## STORED ROWS:
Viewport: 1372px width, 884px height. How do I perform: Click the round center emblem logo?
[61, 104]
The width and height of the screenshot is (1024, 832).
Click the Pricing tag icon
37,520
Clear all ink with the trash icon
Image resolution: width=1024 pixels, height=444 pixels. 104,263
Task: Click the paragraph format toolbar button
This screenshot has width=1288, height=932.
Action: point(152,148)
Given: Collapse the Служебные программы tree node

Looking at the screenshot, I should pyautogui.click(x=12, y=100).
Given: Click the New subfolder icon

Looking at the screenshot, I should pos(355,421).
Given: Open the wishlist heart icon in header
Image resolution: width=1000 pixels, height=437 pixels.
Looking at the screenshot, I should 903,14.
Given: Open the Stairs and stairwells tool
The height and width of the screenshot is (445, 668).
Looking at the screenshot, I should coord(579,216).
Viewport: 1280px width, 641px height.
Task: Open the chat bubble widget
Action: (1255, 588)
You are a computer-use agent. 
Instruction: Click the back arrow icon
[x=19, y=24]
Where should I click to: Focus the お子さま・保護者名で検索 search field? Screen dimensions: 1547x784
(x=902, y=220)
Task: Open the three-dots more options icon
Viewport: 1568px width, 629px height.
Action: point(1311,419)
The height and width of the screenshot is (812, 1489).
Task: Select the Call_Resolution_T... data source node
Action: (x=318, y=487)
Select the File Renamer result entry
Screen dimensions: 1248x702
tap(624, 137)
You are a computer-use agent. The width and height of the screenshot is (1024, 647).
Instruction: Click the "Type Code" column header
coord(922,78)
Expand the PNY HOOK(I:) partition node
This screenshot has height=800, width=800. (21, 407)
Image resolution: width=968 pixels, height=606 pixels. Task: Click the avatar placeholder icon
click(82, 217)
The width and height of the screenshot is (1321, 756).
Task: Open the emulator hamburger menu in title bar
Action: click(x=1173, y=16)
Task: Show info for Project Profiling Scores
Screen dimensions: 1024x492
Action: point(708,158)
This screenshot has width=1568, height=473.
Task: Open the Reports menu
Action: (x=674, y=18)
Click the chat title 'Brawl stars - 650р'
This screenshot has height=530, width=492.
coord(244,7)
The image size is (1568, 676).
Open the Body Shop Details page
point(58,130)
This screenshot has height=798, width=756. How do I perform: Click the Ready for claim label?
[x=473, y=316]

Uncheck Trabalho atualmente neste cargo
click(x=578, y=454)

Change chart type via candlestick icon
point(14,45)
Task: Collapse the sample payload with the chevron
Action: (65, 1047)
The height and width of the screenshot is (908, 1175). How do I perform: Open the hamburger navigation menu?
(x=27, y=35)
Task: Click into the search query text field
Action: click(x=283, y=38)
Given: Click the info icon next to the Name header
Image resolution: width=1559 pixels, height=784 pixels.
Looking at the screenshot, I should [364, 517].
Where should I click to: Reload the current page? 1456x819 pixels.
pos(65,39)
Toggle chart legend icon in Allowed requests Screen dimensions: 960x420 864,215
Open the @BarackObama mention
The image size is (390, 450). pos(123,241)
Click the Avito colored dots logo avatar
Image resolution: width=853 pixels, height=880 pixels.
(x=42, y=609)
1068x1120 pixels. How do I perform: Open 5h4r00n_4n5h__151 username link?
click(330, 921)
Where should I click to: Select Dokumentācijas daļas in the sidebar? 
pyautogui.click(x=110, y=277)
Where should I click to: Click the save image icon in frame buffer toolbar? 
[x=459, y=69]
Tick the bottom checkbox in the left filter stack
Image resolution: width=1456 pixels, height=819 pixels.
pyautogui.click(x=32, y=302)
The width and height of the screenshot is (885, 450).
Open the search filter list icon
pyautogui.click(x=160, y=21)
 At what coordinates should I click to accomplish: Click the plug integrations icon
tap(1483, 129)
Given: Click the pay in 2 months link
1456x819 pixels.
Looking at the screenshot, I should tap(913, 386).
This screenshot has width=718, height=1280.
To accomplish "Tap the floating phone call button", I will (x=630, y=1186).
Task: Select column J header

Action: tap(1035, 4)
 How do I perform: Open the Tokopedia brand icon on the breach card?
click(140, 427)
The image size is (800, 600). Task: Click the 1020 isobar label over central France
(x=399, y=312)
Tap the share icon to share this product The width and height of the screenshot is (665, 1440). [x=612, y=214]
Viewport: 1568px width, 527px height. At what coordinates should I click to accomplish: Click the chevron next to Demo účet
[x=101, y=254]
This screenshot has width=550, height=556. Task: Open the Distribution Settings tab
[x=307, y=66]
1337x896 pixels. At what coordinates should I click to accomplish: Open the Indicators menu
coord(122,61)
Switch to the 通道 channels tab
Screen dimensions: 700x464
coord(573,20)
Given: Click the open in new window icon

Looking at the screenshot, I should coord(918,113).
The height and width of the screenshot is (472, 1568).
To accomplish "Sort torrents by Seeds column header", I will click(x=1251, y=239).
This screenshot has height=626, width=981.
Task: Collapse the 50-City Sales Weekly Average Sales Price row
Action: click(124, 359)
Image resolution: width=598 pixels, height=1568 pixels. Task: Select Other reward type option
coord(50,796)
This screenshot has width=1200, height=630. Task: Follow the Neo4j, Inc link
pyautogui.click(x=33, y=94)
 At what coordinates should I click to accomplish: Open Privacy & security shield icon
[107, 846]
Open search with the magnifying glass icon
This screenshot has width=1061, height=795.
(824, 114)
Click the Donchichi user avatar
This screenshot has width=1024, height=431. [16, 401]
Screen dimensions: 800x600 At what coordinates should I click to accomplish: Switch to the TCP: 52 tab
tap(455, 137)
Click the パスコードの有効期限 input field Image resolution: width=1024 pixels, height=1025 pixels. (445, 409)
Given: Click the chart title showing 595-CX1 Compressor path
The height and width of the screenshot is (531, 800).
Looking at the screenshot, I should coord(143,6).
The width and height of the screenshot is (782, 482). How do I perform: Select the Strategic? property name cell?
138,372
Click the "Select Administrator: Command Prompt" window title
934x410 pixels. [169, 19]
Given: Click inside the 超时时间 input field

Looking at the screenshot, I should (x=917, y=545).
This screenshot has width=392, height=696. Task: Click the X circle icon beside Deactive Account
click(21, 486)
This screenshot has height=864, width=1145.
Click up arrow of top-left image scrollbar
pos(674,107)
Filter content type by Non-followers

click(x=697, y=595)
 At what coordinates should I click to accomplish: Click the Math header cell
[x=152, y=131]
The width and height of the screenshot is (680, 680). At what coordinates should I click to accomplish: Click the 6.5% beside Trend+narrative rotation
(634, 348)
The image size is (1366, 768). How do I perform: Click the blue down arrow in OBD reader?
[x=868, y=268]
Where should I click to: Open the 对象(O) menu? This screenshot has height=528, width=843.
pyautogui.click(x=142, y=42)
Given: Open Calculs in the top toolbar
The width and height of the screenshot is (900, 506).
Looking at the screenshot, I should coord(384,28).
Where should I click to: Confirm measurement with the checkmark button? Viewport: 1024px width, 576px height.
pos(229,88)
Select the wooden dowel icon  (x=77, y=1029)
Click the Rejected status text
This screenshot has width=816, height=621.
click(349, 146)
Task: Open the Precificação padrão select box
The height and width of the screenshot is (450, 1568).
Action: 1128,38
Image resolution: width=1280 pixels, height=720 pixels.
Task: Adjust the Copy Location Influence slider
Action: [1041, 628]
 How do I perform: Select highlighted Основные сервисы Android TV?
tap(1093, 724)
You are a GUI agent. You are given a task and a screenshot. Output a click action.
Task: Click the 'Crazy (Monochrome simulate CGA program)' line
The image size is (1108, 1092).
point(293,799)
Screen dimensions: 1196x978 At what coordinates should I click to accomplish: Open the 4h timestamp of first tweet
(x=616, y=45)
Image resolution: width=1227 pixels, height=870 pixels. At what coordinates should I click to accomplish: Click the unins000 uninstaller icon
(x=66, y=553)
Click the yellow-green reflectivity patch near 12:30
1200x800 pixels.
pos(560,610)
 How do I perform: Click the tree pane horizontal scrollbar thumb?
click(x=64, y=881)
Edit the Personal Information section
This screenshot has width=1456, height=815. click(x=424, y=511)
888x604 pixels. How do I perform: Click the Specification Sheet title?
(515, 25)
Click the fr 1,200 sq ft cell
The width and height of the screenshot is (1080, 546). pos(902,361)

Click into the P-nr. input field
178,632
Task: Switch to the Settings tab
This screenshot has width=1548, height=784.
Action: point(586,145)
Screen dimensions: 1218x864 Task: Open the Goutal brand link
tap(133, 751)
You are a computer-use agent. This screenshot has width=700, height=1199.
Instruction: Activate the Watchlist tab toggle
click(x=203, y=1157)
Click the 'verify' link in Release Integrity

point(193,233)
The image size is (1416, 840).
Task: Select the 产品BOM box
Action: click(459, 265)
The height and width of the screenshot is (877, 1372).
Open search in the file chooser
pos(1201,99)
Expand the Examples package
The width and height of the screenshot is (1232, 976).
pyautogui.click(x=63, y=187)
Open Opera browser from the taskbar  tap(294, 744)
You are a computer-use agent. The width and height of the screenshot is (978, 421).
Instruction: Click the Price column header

## WRITTEN EXERCISE:
Please reproduce, word for word, everything in the rows above from the line containing "Given: Open the Stairs and stairwells tool" down to the line containing "[x=19, y=24]", including both of those lines.

## RESULT FOR THIS EXERCISE:
Given: Open the Stairs and stairwells tool
The height and width of the screenshot is (445, 668).
Looking at the screenshot, I should coord(579,216).
Viewport: 1280px width, 641px height.
Task: Open the chat bubble widget
Action: (1255, 588)
You are a computer-use agent. 
Instruction: Click the back arrow icon
[x=19, y=24]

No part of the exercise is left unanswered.